* [Do this]
Tally the lines in the items below that contain the word "icon". Give only the number.

## start Input

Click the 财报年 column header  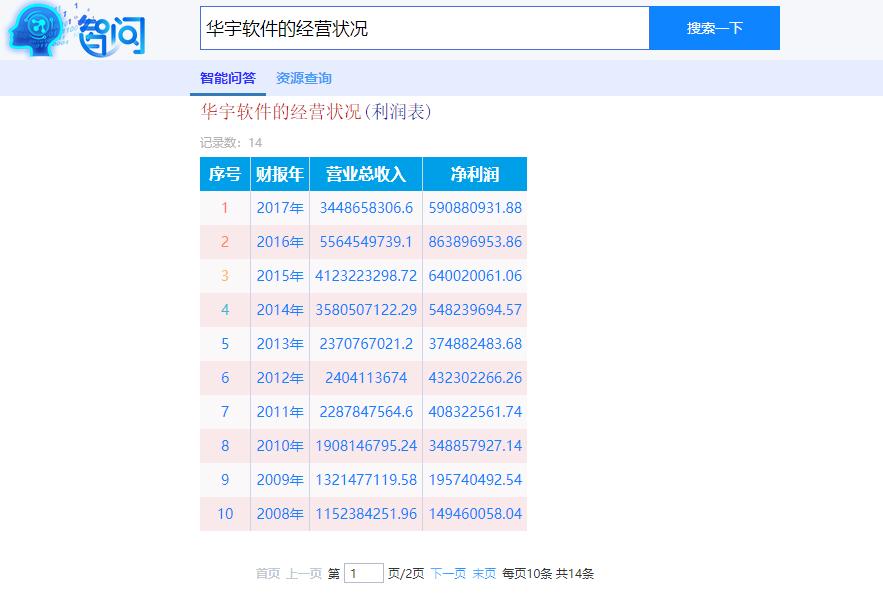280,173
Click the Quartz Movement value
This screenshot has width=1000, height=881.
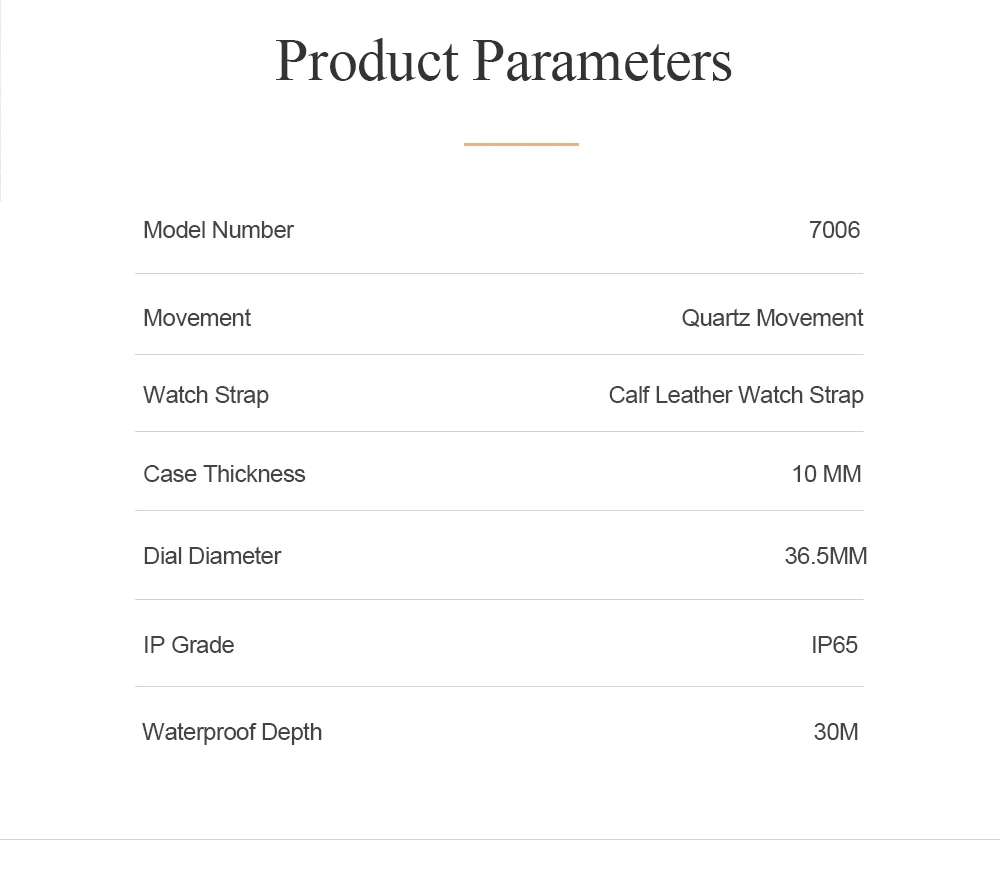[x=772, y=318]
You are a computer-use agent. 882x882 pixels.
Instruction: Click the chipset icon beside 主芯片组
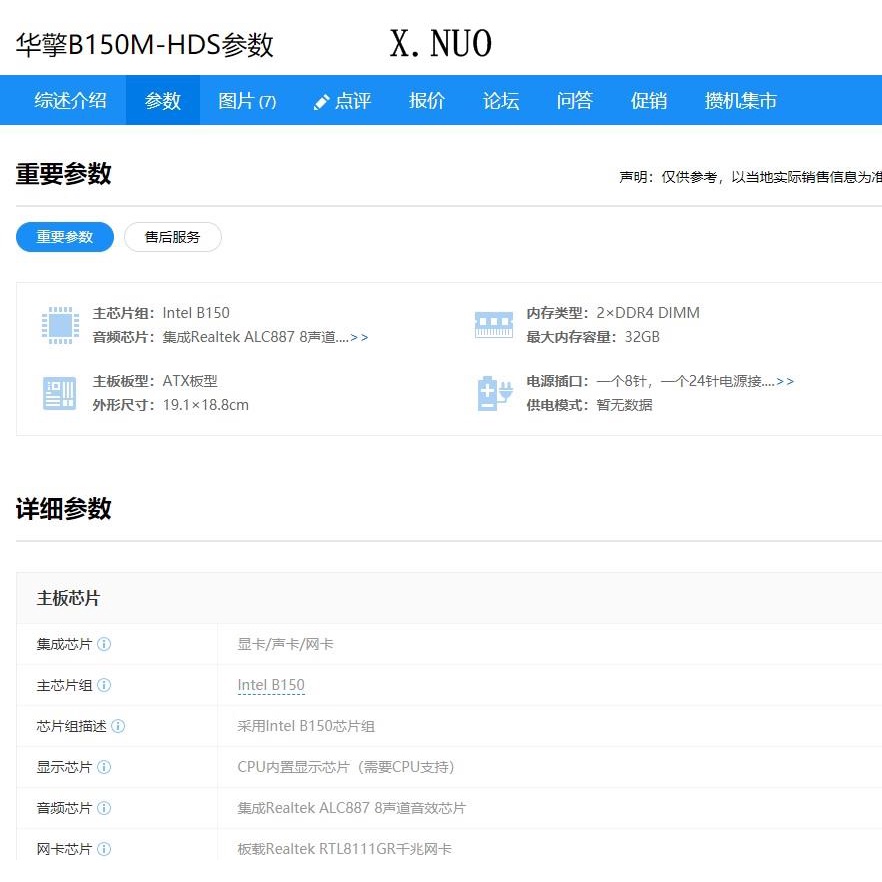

## end Input
## start Input

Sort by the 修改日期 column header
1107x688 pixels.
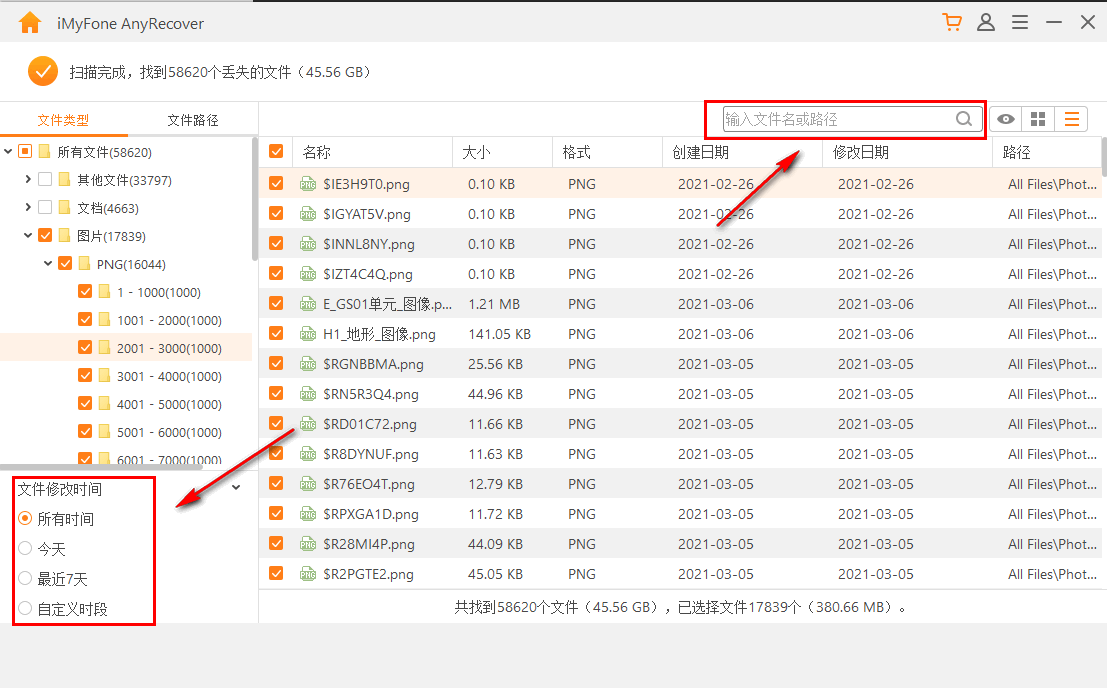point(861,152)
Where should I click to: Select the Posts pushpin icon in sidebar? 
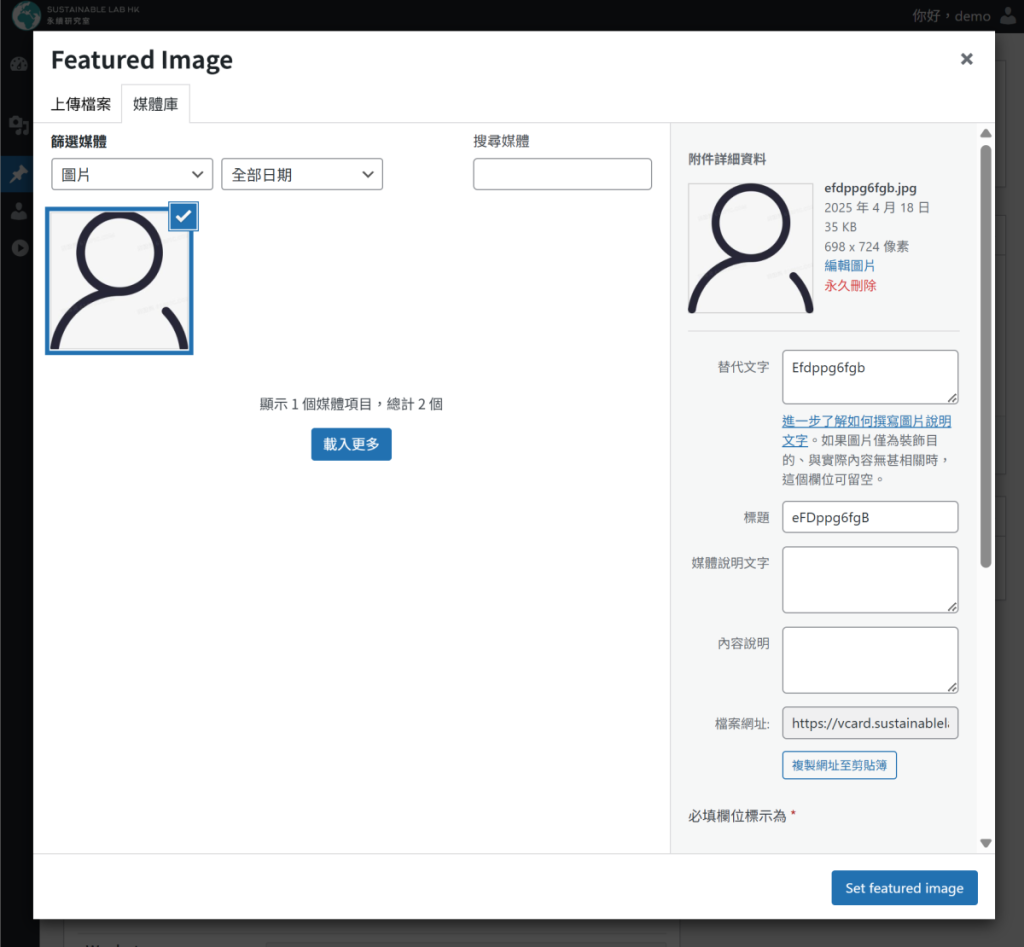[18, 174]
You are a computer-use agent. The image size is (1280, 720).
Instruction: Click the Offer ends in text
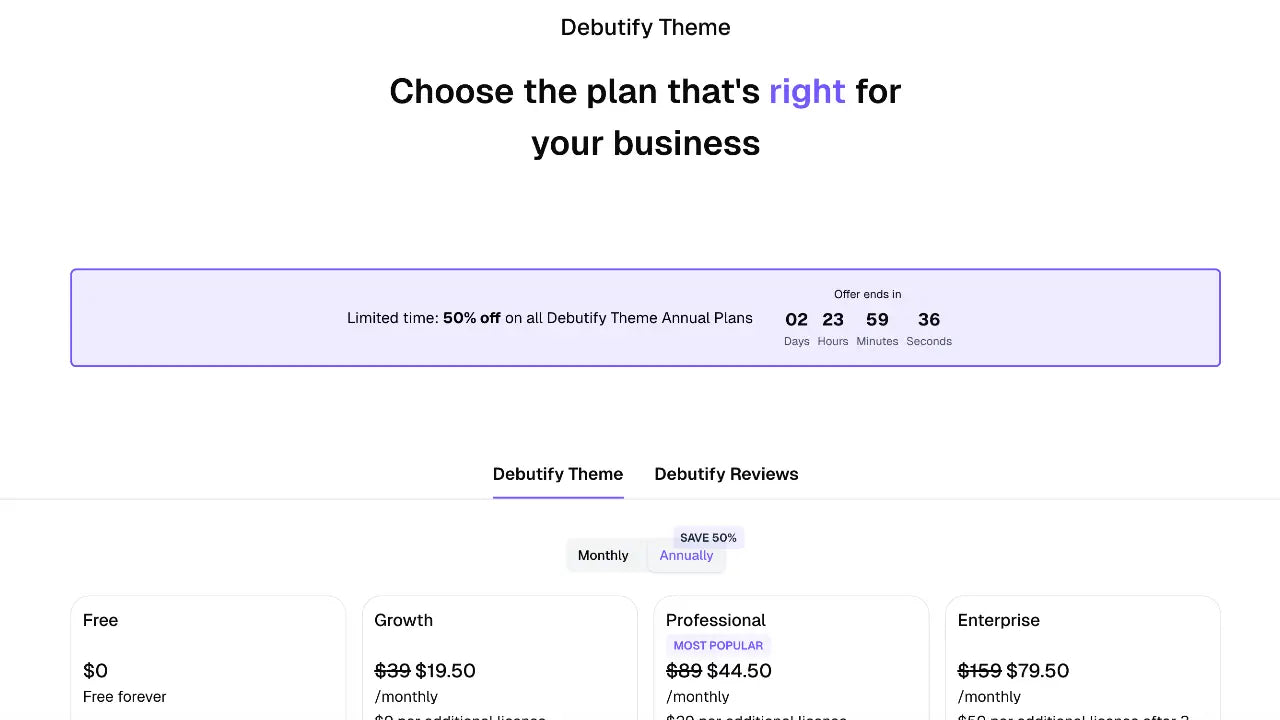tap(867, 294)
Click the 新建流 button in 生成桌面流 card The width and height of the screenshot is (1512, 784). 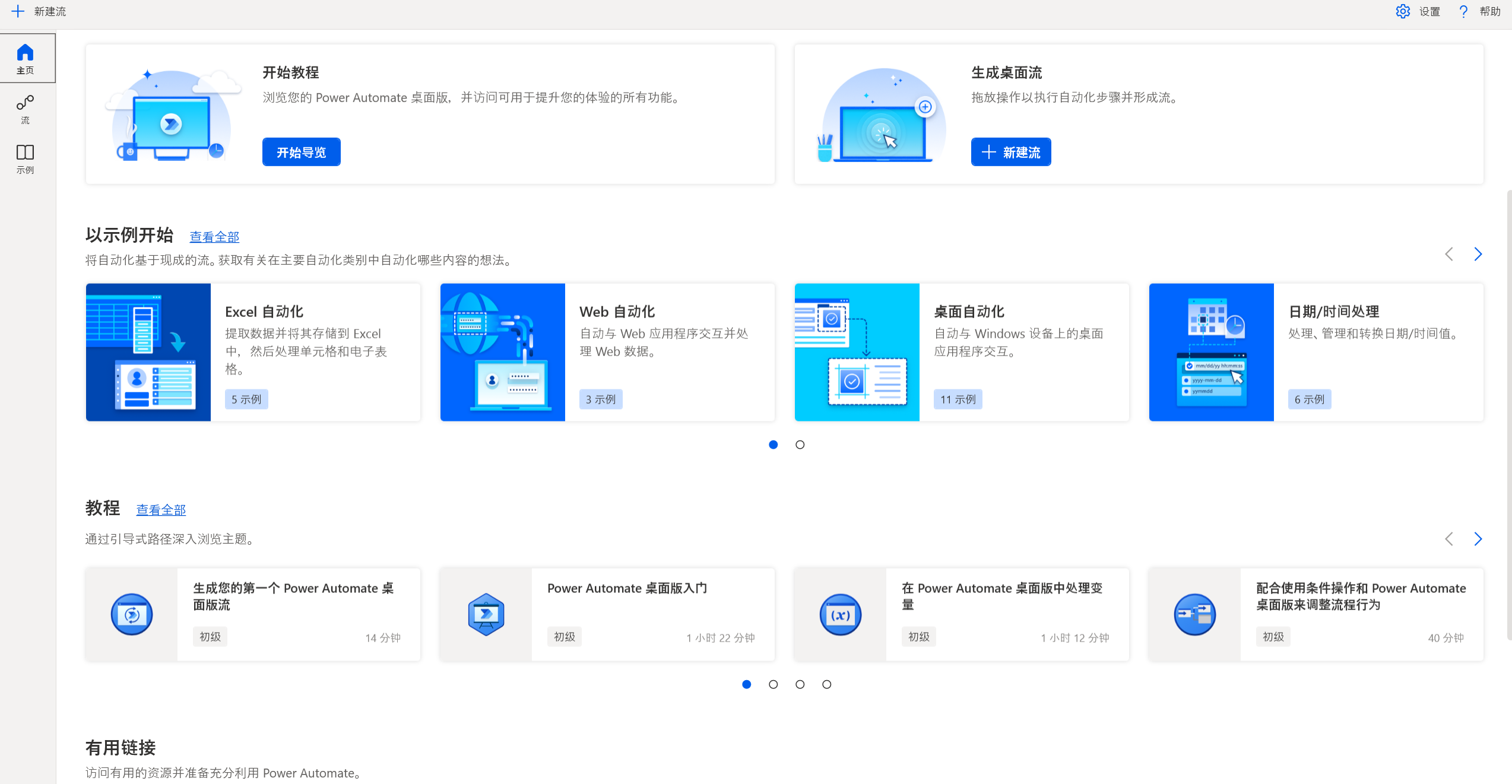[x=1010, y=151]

## end Input
## start Input

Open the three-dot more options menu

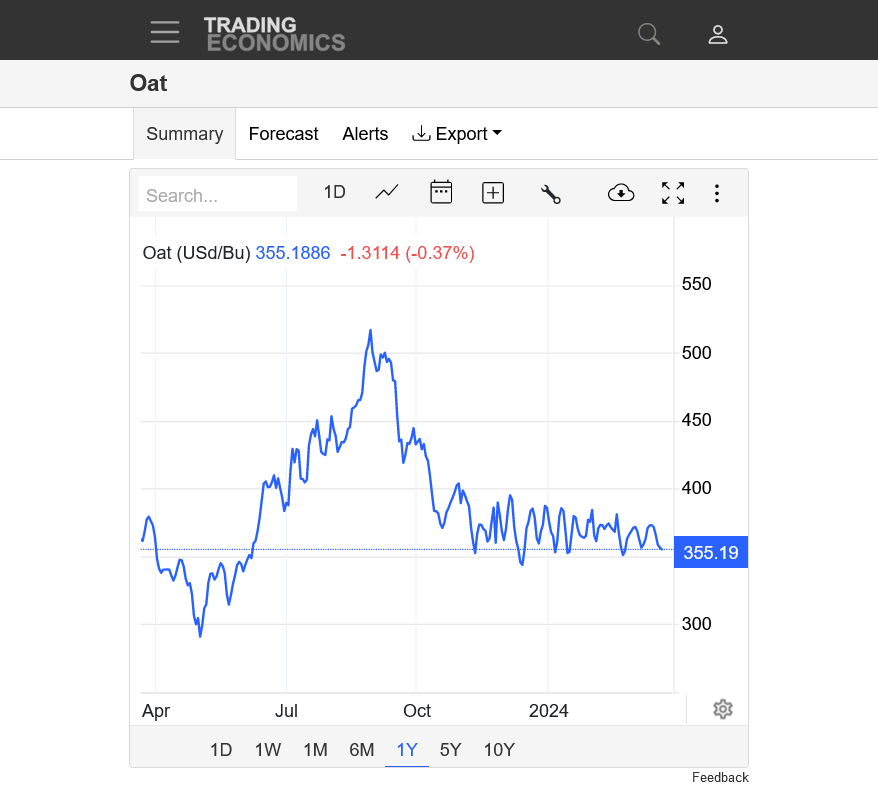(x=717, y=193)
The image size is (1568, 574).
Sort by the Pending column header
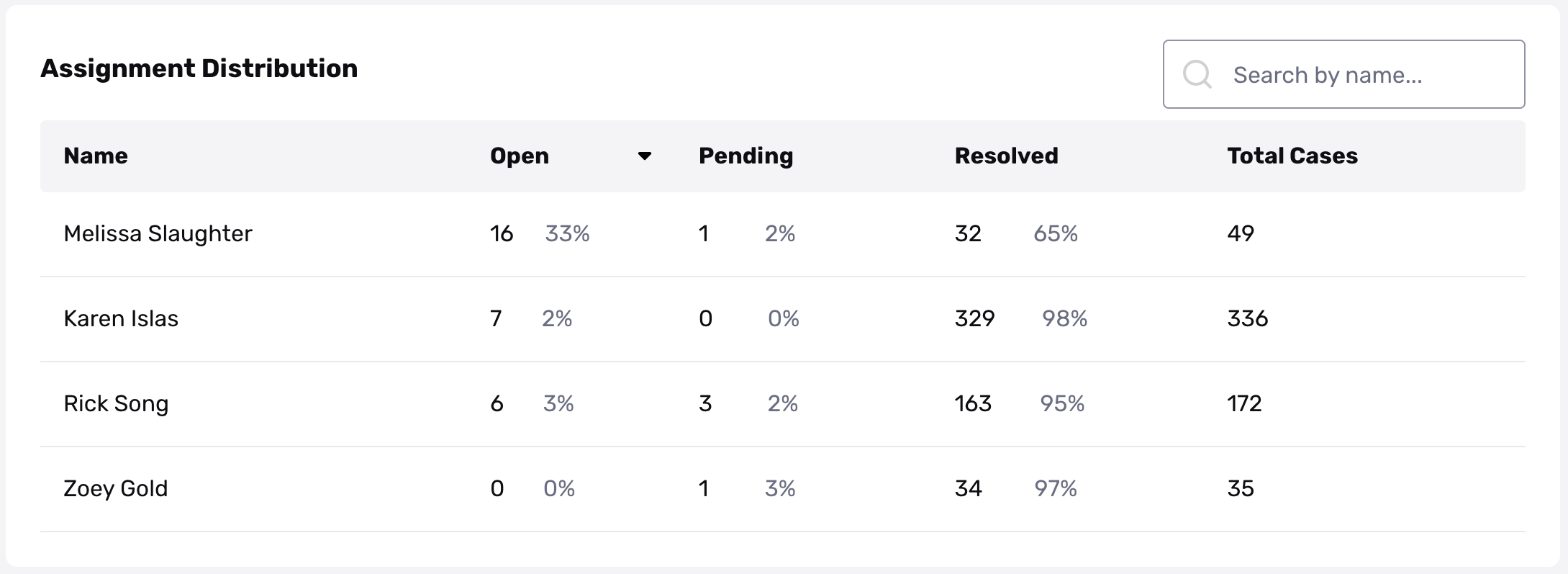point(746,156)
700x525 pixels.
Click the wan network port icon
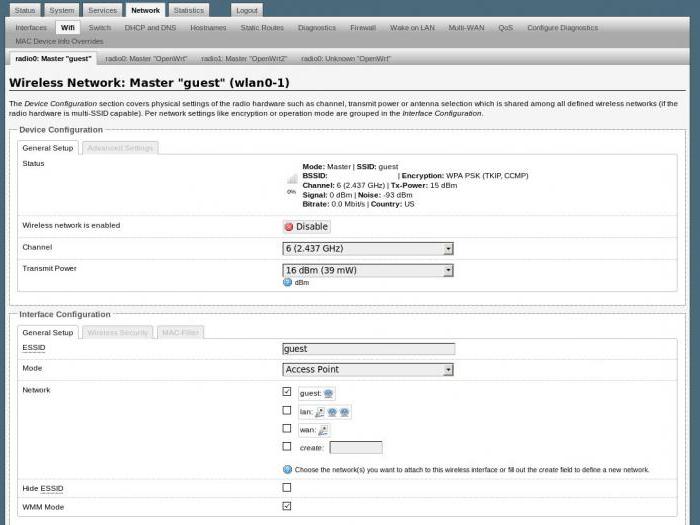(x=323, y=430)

## end Input

* [Problem solution]
3